L’accélération des flux de capitaux liés à la santé recoupe le financement des infrastructures au sens large. L’extension de l’adhésion à la BERD pour de nouvelles économies ouest-africaines, une fois finalisée en juillet 2025, donnera accès à des instruments tels que des facilités de co-investissement en fonds propres, du crédit-bail d’équipements verts et des mécanismes de partage des risques pour les pôles pharmaceutiques africains. Parallèlement, le Programme de corridors régionaux de la BAD intègre la logistique de la chaîne du froid dans l’évaluation des projets de transport, garantissant que l’infrastructure d’approvisionnement vaccinal n’est pas traitée a posteriori mais comme paramètre clé de conception. Ensemble, ces interventions visent à dynamiser les marchés financiers domestiques, comme en témoigne la première émission d’obligations vaccins de l’Afrique de l’Ouest, souscrite 2,3 fois en avril.

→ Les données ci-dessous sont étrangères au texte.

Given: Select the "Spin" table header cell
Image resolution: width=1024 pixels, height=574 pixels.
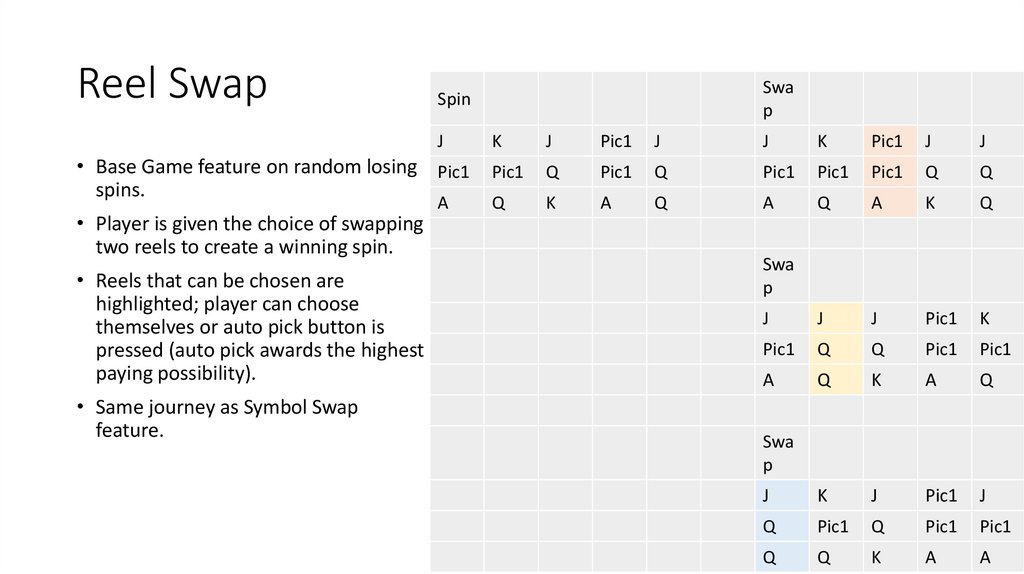Looking at the screenshot, I should click(454, 99).
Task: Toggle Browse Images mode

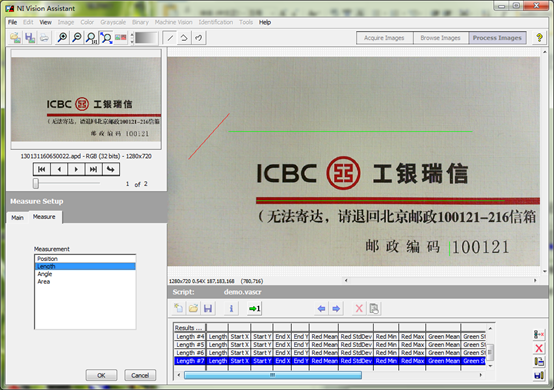Action: click(441, 38)
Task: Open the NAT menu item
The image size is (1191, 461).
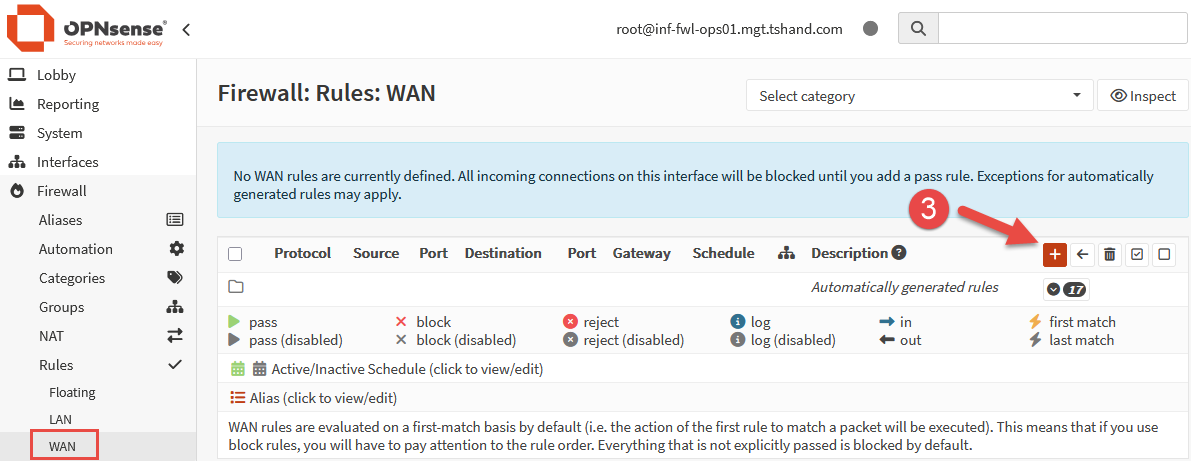Action: click(51, 336)
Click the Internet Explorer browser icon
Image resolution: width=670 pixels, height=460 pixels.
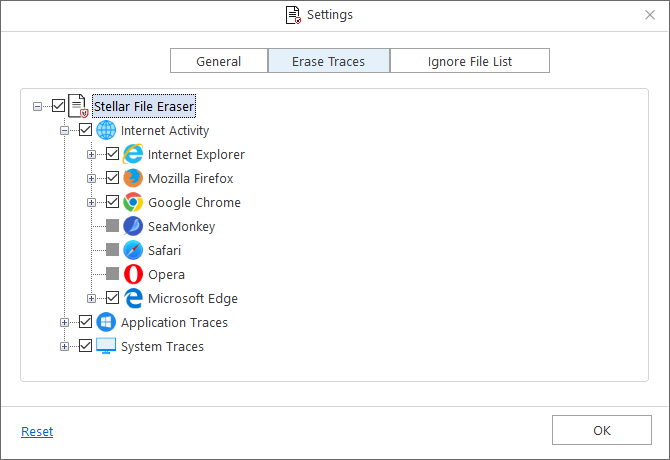click(133, 154)
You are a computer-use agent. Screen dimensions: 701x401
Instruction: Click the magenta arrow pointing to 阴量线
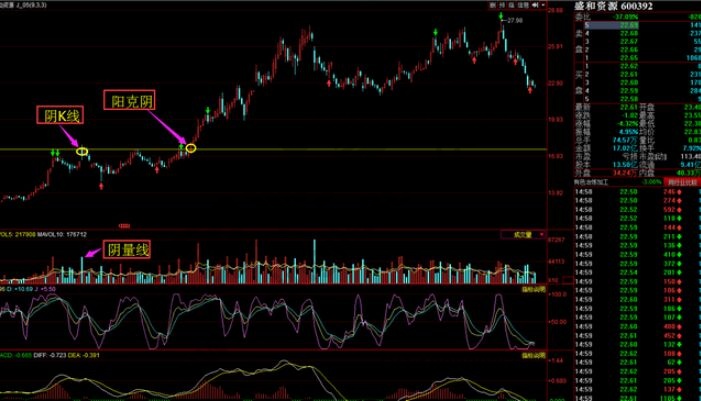tap(90, 254)
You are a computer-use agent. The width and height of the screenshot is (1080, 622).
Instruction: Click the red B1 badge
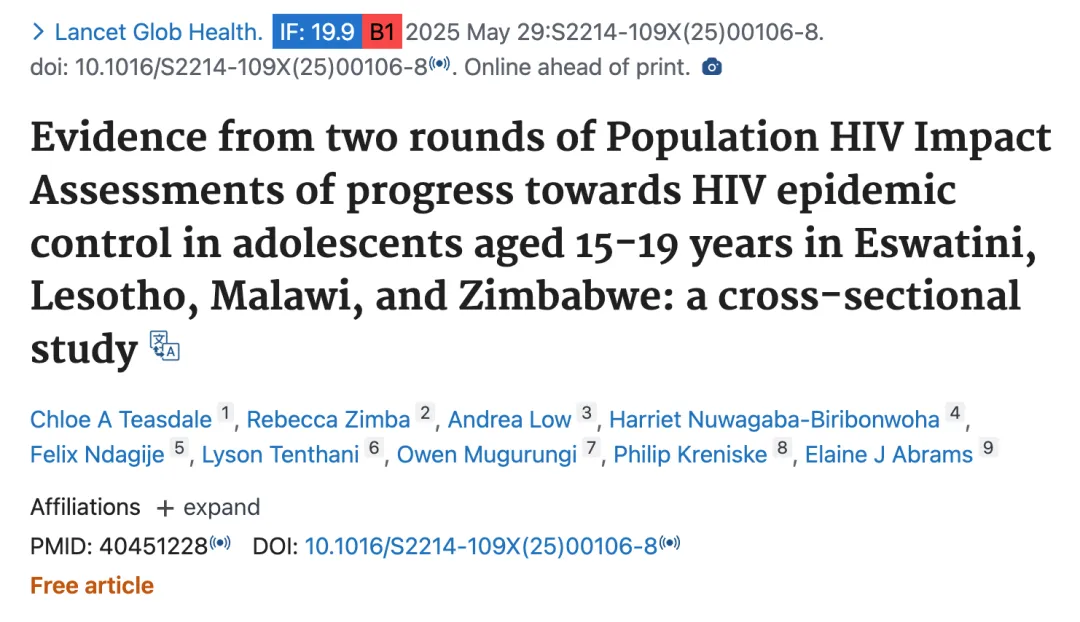[x=382, y=32]
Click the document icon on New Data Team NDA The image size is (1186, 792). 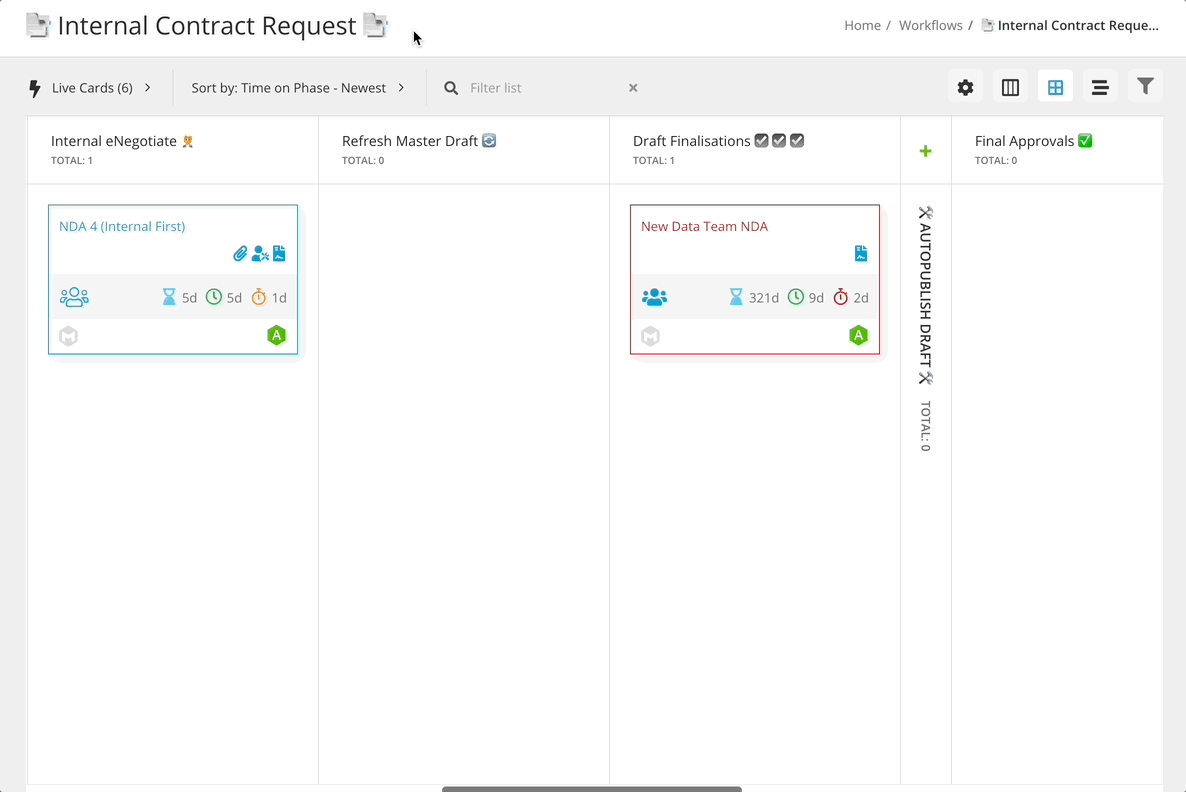tap(860, 253)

Diplomatie, géostratégie et gouvernance

Sur le plan diplomatique, les projets énergétiques nord-africains reflètent un changement stratégique : plutôt qu’une dépendance à l’aide bilatérale, les États proposent des actifs bancables en échange de transferts technologiques et d’accès aux marchés. La même logique irrigue les négociations sur la souveraineté sanitaire. Le communiqué d’avril de l’OMS relatif au projet d’accord sur les pandémies souligne que les mécanismes de distribution équitable resteront lettre morte sans bases manufacturières diversifiées. Les négociateurs africains, s’appuyant sur les avancées du hub ARNm, soutiennent que la souveraineté est mutuellement bénéfique : en raccourcissant les chaînes d’approvisionnement, elle réduit les risques systémiques mondiaux, un argument discrètement reconnu par les délégations européennes ayant soutenu l’association de l’Égypte à Horizon Europe.

Risques, équité et cohérence des politiques

Des défis subsistent toutefois. Les projets de réseaux électriques doivent répondre à des normes de synchronisation complexes et peuvent subir des retards liés à l’instabilité politique, comme le souligne le rapport de prospective 2025 de l’Institut GIGA. De même, les ambitions de fabrication vaccinale risquent de s’essouffler sans accords d’achat à long terme ; la fin progressive du dispositif COVAX laisse un vide dans les signaux de demande groupée. Une divergence réglementaire entre l’AMA et les organismes sous-régionaux pourrait générer des coûts de conformité redondants, nuisibles aux petites entreprises. Les politiques migratoires, quant à elles, avancent sur une ligne de crête : les visas de partenariat pour les talents pourraient involontairement accentuer la fuite des compétences des États africains les moins avancés vers leurs voisins plus prospères. Pour les décideurs, maintenir la cohérence entre instruments commerciaux, sanitaires et migratoires constitue donc un impératif.

Vers une souveraineté coproduite

Le Morocco Medical Expo 2025 de Casablanca agit à la fois comme baromètre et catalyseur du paradigme de développement africain en évolution : une souveraineté fondée sur l’interdépendance. Les dirigeants du continent reconfigurent la sécurité sanitaire comme composante intégrale de l’intégration économique, et non comme simple prolongement humanitaire. Ils reconnaissent que réseaux électriques, partenariats de recherche et corridors financiers constituent le tissu conjonctif de la résilience continentale. Pour les partenaires extérieurs, l’enseignent est clair : l’engagement qui privilégie la coproduction plutôt que la charité sera accueilli favorablement ; toute posture moindre risquerait la marginalisation dans une Afrique de plus en plus sûre d’elle-même. À mesure que l’Assemblée mondiale de la santé examine la semaine prochaine l’accord sur les pandémies et que les gouverneurs de la BAD se réunissent à Abidjan, l’élan suscité à Casablanca pourrait se révéler décisif pour traduire les aspirations en engagements contraignants, consolidant ainsi un siècle africain bâti sur la solidarité régionale et la réciprocité mondiale.